1970年代から現代へと続く日本のビジュアル・カルチャーを産み出してきた天才、横尾忠則。その代表的モチーフの一つである“瀧”のインスピレーションは十和田で得られたとも言われています。本展はその瀧をテーマにした絵画作品を中心に、最新作、未発表作を含めて構成されます。
一点一点が絵画的実験の反復と、横尾忠則は自らの創作を表現しています。十和田市現代美術館の企画展示室はその言葉を実証するかのようなダイナミックな作品にみたされます。

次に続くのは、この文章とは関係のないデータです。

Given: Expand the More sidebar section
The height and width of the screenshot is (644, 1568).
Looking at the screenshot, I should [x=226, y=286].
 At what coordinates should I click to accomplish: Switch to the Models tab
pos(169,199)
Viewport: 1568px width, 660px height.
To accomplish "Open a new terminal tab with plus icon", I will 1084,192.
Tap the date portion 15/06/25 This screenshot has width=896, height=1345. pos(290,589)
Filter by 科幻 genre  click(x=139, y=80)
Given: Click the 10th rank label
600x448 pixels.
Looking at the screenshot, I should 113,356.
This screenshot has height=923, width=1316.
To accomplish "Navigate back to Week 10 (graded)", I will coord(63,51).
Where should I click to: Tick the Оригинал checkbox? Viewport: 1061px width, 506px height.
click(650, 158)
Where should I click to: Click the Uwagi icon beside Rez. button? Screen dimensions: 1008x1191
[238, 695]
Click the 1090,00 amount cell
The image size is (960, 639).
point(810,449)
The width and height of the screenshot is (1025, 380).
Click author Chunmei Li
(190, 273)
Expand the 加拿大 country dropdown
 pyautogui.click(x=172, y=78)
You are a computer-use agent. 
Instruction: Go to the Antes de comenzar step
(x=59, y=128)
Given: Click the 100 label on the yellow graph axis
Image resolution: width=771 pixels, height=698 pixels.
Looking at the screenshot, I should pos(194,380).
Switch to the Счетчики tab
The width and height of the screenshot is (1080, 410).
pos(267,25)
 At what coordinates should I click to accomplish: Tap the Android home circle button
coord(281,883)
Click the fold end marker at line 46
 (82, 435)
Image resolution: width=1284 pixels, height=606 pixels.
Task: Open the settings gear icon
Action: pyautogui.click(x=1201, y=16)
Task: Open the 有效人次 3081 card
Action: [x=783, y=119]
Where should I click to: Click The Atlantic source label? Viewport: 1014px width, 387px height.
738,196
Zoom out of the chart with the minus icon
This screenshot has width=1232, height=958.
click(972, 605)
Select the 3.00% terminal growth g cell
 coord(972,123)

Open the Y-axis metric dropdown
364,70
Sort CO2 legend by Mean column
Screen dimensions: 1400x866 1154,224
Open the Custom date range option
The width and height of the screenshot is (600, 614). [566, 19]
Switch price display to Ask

この夏から秋へ、十和田をかこむ自然環境が最も輝きを見せる時に、現代美術家の最高峰にいる横尾忠則が十和田への愛をこめて、個展タイトルも「十和田ロマン」。1970年代のデザイナー・アーティスト時代に“十和田湖 奥入瀬”の奔流を描いた作家は近年、瀧をめぐる連作で知られています。本展にはさまざまな様式を駆使した大作絵画の瀧、また流れるイメージが幻想を誘う、テクナメーションと呼ばれる光画が登場します。
さらに立体作品として現れるのは、楽聖モーツァルトと弥勒菩薩が合体し、東西の文化が融合するかのような摩訶不思議の世界です。モーツァルト弥勒は弟子の猫と対話しています。なぜ?
すべてはアーティスト横尾忠則のPOP IT ALL! 時代を弾かせ(ポップして)創作し続ける作家の勢いにあるのです。